→ **Records provided**

Content starts

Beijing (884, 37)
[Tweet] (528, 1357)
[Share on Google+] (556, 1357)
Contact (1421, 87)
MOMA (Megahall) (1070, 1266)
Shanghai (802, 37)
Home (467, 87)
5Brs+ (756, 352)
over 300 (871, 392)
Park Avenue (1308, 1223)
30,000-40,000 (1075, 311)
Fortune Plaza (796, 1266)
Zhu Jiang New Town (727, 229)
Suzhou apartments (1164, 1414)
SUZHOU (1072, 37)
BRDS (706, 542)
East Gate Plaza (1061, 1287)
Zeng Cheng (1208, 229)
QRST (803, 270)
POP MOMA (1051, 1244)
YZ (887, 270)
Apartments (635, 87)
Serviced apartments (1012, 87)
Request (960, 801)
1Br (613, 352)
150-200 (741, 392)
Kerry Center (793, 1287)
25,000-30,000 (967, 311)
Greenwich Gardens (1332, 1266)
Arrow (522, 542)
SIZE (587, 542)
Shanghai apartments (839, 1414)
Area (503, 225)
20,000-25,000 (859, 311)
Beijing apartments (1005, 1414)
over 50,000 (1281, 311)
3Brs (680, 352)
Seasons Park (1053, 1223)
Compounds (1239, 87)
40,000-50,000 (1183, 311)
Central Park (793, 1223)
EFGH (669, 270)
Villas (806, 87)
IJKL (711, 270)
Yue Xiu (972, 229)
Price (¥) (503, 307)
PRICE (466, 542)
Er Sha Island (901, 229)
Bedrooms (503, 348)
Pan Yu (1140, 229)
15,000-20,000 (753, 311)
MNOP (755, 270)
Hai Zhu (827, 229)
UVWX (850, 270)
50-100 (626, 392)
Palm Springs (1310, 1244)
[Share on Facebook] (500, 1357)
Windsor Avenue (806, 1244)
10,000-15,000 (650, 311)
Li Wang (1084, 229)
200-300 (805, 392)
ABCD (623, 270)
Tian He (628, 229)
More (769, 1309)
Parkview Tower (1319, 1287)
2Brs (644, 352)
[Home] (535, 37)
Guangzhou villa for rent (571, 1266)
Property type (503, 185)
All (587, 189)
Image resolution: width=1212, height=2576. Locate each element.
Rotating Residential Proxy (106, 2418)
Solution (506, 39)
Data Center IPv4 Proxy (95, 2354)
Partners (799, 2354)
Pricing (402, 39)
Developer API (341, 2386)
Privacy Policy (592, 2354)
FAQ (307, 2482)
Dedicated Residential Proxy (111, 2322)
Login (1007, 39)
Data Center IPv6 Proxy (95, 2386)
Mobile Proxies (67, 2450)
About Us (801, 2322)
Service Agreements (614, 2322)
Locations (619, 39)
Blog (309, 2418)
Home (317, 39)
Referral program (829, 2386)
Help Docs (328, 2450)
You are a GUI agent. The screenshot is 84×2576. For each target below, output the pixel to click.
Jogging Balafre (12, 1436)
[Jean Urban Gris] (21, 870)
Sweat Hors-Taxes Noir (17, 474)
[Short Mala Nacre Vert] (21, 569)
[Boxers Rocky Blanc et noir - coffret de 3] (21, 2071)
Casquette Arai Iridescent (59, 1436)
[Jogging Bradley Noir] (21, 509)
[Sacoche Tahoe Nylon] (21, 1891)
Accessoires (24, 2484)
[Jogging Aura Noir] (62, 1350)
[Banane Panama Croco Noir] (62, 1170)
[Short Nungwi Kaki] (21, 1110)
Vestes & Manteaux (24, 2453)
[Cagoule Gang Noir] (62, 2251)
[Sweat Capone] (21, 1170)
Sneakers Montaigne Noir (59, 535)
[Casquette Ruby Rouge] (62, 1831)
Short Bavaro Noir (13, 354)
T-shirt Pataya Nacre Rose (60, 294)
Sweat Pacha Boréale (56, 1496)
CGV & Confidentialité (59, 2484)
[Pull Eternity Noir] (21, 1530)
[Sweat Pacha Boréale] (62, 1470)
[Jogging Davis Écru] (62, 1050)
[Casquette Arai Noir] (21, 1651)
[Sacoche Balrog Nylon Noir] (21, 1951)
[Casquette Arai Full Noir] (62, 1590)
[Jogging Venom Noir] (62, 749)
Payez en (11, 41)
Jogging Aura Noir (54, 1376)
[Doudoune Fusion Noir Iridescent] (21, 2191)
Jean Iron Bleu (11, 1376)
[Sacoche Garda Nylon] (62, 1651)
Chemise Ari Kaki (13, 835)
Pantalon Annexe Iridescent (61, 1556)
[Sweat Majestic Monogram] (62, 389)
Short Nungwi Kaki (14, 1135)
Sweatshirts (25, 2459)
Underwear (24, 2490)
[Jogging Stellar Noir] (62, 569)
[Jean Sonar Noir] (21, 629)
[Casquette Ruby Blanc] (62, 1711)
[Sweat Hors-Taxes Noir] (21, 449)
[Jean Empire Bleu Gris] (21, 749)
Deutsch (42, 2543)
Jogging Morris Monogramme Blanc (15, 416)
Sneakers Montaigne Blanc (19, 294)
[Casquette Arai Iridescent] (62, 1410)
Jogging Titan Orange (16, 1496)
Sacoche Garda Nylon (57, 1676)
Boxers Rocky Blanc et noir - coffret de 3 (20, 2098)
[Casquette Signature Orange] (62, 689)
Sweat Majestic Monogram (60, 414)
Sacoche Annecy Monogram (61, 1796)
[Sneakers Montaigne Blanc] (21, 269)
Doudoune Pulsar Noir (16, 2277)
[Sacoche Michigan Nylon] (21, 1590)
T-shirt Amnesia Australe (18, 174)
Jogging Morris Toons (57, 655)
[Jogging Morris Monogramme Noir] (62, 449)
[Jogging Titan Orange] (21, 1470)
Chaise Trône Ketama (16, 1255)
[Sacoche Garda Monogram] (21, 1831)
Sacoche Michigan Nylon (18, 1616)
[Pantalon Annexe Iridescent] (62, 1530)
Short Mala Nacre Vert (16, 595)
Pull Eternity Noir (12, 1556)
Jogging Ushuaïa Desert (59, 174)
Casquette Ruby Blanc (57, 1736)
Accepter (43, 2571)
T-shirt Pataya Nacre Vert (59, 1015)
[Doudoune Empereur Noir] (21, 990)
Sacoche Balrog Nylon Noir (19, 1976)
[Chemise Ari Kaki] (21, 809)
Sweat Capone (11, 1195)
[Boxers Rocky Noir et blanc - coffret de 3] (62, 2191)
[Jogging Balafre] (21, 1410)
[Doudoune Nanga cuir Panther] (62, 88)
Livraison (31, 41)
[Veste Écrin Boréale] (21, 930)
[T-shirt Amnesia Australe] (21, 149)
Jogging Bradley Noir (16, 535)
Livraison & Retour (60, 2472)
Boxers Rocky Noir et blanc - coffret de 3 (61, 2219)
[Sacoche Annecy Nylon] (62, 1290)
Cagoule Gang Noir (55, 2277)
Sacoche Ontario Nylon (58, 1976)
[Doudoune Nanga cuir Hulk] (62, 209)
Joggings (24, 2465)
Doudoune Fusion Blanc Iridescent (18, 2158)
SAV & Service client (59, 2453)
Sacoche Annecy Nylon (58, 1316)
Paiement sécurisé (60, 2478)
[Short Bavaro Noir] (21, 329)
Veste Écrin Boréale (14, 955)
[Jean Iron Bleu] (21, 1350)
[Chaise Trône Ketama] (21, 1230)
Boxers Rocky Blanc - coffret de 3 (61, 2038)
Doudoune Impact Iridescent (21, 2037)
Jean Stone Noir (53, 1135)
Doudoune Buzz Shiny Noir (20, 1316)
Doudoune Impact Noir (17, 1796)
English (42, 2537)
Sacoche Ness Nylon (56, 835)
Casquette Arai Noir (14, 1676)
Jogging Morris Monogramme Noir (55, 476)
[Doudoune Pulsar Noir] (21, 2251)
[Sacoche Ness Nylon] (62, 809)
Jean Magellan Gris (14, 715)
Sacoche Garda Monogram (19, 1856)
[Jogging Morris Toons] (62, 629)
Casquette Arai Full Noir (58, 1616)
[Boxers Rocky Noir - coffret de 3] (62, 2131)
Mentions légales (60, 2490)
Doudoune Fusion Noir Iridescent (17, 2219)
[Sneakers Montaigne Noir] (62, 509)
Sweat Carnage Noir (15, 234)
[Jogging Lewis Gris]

Content ends

→ **What to do**
Search the data above for the string "Ketama" and copy each line that has it.

→ **Result for this exercise**
Chaise Trône Ketama (16, 1255)
[Chaise Trône Ketama] (21, 1230)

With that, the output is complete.